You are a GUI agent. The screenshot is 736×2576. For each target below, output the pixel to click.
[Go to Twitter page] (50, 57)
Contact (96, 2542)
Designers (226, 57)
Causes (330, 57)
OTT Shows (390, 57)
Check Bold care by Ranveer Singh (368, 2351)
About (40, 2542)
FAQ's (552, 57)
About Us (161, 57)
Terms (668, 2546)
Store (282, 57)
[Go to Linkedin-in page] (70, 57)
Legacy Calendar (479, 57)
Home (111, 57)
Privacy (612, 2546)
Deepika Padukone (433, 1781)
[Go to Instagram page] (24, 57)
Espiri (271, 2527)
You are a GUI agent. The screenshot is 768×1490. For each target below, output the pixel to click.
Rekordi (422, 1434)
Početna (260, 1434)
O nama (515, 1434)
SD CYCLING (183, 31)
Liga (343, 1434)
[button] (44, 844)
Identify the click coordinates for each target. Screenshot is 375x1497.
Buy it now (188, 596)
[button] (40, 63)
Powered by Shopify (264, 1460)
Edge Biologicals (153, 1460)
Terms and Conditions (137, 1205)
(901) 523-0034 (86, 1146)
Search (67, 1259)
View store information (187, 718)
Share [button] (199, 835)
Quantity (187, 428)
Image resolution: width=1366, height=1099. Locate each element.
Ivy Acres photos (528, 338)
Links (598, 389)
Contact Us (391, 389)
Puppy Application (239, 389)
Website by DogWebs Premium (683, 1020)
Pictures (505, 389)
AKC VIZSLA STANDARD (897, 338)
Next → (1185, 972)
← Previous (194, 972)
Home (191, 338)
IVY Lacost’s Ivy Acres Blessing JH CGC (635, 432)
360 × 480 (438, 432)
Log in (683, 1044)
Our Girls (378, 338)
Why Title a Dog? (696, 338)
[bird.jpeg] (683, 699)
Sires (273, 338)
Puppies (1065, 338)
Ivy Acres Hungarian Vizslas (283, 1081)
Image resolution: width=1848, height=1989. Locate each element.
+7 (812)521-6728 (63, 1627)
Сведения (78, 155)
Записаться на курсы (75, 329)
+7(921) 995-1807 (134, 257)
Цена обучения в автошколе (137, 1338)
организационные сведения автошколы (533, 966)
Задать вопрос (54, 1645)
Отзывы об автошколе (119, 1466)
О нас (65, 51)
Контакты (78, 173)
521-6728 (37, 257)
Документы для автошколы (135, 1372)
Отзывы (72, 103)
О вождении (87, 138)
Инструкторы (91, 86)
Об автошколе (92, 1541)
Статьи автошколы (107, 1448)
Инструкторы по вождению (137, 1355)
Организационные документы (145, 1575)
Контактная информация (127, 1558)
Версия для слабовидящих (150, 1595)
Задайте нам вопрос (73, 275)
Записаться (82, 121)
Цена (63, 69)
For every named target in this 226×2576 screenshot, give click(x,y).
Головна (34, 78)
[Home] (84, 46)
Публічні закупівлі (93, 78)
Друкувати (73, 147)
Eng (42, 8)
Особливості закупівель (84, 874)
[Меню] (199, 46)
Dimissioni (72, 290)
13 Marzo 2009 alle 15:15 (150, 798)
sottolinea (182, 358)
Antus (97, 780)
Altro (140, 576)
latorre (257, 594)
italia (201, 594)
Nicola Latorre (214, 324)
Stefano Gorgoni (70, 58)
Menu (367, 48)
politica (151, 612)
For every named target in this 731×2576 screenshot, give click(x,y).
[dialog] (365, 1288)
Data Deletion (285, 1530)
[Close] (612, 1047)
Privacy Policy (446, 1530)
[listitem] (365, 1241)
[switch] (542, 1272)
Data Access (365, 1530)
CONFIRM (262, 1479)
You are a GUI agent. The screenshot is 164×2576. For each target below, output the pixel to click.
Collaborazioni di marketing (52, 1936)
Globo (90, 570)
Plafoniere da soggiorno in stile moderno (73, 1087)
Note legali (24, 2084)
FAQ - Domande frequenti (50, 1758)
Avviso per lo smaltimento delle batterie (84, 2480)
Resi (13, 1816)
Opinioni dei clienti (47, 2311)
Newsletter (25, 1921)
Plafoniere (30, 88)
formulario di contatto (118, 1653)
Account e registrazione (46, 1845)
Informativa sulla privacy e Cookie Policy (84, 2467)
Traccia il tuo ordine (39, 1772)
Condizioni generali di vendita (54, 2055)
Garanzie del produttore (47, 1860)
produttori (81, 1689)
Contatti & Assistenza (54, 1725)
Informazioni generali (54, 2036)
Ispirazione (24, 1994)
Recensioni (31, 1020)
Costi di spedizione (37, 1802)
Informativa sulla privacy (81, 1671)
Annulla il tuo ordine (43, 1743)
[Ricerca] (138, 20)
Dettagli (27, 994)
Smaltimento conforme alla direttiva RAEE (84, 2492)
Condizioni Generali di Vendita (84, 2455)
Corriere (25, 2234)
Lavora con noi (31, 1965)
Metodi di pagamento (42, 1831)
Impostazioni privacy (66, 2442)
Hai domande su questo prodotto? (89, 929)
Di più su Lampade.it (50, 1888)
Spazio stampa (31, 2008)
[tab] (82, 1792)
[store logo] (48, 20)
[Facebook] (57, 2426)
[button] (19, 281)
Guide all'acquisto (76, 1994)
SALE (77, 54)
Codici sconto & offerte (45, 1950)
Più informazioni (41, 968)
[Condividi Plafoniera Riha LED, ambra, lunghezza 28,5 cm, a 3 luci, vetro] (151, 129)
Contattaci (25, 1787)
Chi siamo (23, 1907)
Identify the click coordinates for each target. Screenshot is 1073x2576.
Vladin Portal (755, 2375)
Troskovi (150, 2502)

****************************************

YOUR ASSIGNMENT: Look back at the data above. Transcribe exactly the lines starting at the line that contains "CONFIRM (262, 1479)" and ending at the line that contains "Traccia il tuo ordine (39, 1772)".

RESPONSE TO THIS EXERCISE:
CONFIRM (262, 1479)
You are a GUI agent. The screenshot is 164×2576. For each target below, output the pixel to click.
Collaborazioni di marketing (52, 1936)
Globo (90, 570)
Plafoniere da soggiorno in stile moderno (73, 1087)
Note legali (24, 2084)
FAQ - Domande frequenti (50, 1758)
Avviso per lo smaltimento delle batterie (84, 2480)
Resi (13, 1816)
Opinioni dei clienti (47, 2311)
Newsletter (25, 1921)
Plafoniere (30, 88)
formulario di contatto (118, 1653)
Account e registrazione (46, 1845)
Informativa sulla privacy e Cookie Policy (84, 2467)
Traccia il tuo ordine (39, 1772)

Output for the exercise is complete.